:: Records provided

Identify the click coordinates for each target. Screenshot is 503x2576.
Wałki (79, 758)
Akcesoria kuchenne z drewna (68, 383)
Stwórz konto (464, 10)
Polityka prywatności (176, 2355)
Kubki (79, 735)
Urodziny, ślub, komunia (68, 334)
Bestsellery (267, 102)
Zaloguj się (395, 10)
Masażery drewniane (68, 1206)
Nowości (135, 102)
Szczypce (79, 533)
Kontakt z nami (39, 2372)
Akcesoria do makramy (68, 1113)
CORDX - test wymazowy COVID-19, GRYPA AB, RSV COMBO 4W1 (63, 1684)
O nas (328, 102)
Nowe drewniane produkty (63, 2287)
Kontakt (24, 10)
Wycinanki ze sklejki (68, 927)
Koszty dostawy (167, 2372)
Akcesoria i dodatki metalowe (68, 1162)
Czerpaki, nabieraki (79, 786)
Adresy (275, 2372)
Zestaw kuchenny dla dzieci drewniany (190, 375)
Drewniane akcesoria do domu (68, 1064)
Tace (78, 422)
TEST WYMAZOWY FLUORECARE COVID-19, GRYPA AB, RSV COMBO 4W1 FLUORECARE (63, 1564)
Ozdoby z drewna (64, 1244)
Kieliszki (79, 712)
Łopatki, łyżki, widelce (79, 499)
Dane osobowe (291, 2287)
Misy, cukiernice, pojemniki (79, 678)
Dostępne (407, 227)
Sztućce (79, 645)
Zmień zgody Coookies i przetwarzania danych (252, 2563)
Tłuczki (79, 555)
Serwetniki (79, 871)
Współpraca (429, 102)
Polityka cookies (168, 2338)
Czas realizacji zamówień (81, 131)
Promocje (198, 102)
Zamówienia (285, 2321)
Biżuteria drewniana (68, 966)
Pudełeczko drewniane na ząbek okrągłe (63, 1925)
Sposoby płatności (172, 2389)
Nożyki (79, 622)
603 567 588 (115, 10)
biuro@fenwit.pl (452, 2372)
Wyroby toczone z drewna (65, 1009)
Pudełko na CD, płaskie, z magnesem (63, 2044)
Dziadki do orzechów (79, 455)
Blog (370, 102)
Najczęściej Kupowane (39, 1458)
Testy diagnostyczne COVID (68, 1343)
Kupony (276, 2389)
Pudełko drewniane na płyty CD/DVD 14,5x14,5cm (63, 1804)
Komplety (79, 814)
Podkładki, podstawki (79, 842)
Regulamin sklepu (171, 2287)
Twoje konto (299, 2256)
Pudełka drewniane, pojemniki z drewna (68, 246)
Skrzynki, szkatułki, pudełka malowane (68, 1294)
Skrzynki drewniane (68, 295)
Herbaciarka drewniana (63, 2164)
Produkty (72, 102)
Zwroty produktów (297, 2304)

::::

Assignment = Repeat every entry exactly. Nothing may be dropped.

Answer to this exercise =
Identify the click coordinates for each target. Screenshot is 503x2576.
Wałki (79, 758)
Akcesoria kuchenne z drewna (68, 383)
Stwórz konto (464, 10)
Polityka prywatności (176, 2355)
Kubki (79, 735)
Urodziny, ślub, komunia (68, 334)
Bestsellery (267, 102)
Zaloguj się (395, 10)
Masażery drewniane (68, 1206)
Nowości (135, 102)
Szczypce (79, 533)
Kontakt z nami (39, 2372)
Akcesoria do makramy (68, 1113)
CORDX - test wymazowy COVID-19, GRYPA AB, RSV COMBO 4W1 (63, 1684)
O nas (328, 102)
Nowe drewniane produkty (63, 2287)
Kontakt (24, 10)
Wycinanki ze sklejki (68, 927)
Koszty dostawy (167, 2372)
Akcesoria i dodatki metalowe (68, 1162)
Czerpaki, nabieraki (79, 786)
Adresy (275, 2372)
Zestaw kuchenny dla dzieci drewniany (190, 375)
Drewniane akcesoria do domu (68, 1064)
Tace (78, 422)
TEST WYMAZOWY FLUORECARE COVID-19, GRYPA AB, RSV COMBO 4W1 FLUORECARE (63, 1564)
Ozdoby z drewna (64, 1244)
Kieliszki (79, 712)
Łopatki, łyżki, widelce (79, 499)
Dane osobowe (291, 2287)
Misy, cukiernice, pojemniki (79, 678)
Dostępne (407, 227)
Sztućce (79, 645)
Zmień zgody Coookies i przetwarzania danych (252, 2563)
Tłuczki (79, 555)
Serwetniki (79, 871)
Współpraca (429, 102)
Polityka cookies (168, 2338)
Czas realizacji zamówień (81, 131)
Promocje (198, 102)
Zamówienia (285, 2321)
Biżuteria drewniana (68, 966)
Pudełeczko drewniane na ząbek okrągłe (63, 1925)
Sposoby płatności (172, 2389)
Nożyki (79, 622)
603 567 588 (115, 10)
biuro@fenwit.pl (452, 2372)
Wyroby toczone z drewna (65, 1009)
Pudełko na CD, płaskie, z magnesem (63, 2044)
Dziadki do orzechów (79, 455)
Blog (370, 102)
Najczęściej Kupowane (39, 1458)
Testy diagnostyczne COVID (68, 1343)
Kupony (276, 2389)
Pudełko drewniane na płyty CD/DVD 14,5x14,5cm (63, 1804)
Komplety (79, 814)
Podkładki, podstawki (79, 842)
Regulamin sklepu (171, 2287)
Twoje konto (299, 2256)
Pudełka drewniane, pojemniki z drewna (68, 246)
Skrzynki, szkatułki, pudełka malowane (68, 1294)
Skrzynki drewniane (68, 295)
Herbaciarka drewniana (63, 2164)
Produkty (72, 102)
Zwroty produktów (297, 2304)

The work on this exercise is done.